I've translated some of them into English so you could have a laugh too. I've kept the site's comments too :)

The full list is  here: http://www.adme.ru/zhizn-marazmy/sumasshedshie-uchebniki-russkogo-dlya-inostrancev-776010/

Choose symptoms and diagnosis. Create dialogues according to this example:
- I have constant headaches.
- You shouldn't study Russian

// Because to study Russian you need to have clear mind and a sturdy head.

This is a tiger-daddy, tiger-mummy and their tiger-son.
And where is grandma Nastya?

// When you have three tigers, your grandma may disappear just like that.

Vegetarians eat only fruit.
All illnesses come from hunger.
The one who eats a lot lives longer.
It's not true that vegetarians love animals, they just hate vegetables.
Hitler was a vegetarian.
To be healthy, you need to eat a lot and sleep a lot.
Dostoevsky was a vegetarian.
If someone is starving, they have a red face.
Alcohol trains your willpower.
Lent is a period when Buddhists don't eat fruit.
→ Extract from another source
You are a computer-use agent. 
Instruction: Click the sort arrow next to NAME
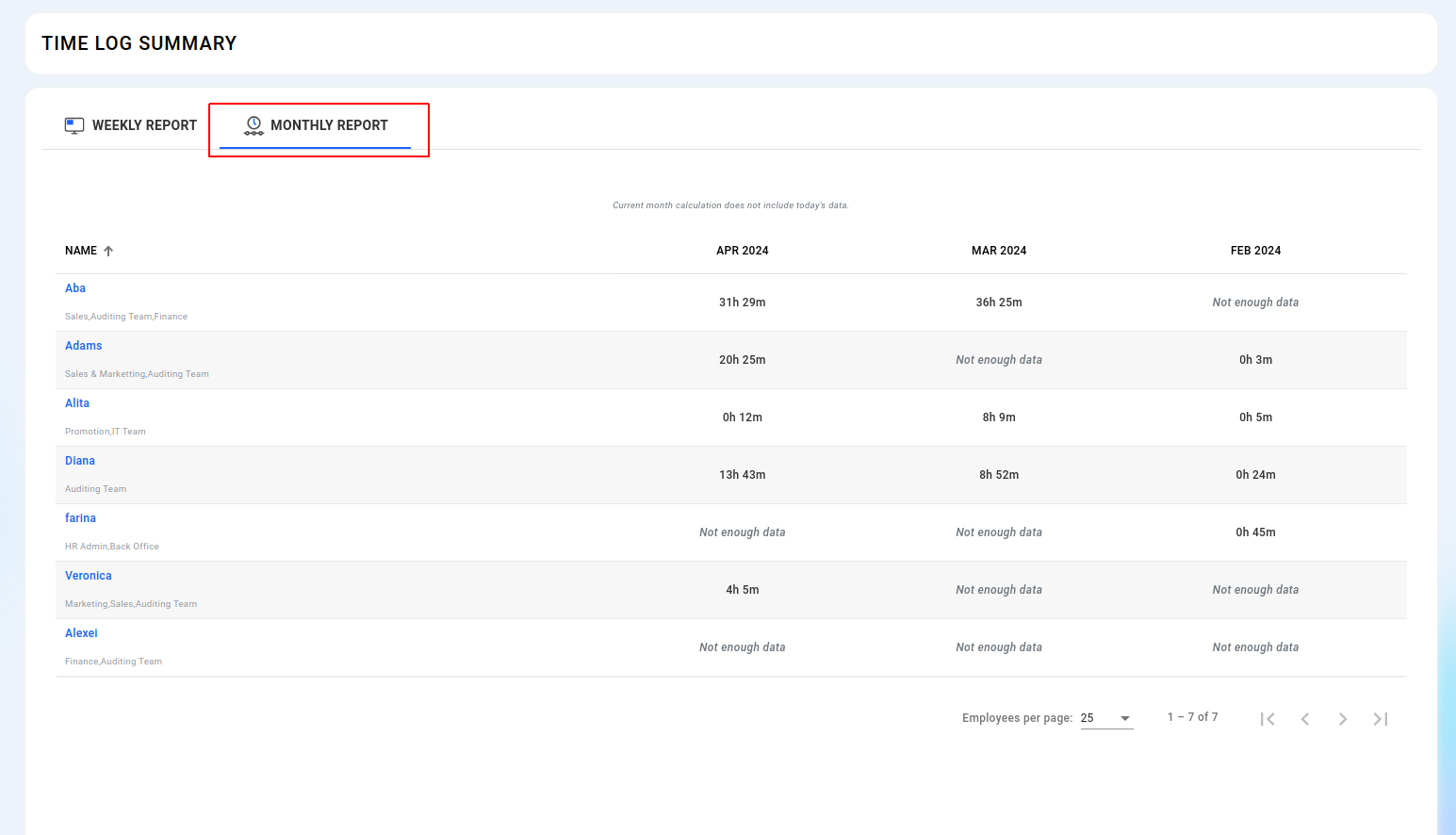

// Just say good-bye to logic.

Zoya Borisovna is not getting any salary... but she goes on working.
// This German coursebook knows Russian reality quite well.

We are not Albanians
- Mummy, what language do Estonians speak?
- Estonians speak Estonian.
- What language do Albanians speak?
- Albanians speak Albanian.
- Do I speak Albanian?
- No, you don't speak Albanian.
- Do you or daddy speak Albanian?
- No, we don't speak Albanian.
- Why?
- Because we are not Albanians.

// I wonder what else this child may ask...

Illnesses in Russian
You have a cold/ a flu/ throat inflammation/ allergy/ hangover.
You are tired/pregnant.

// Looks like we don't have that many health problems.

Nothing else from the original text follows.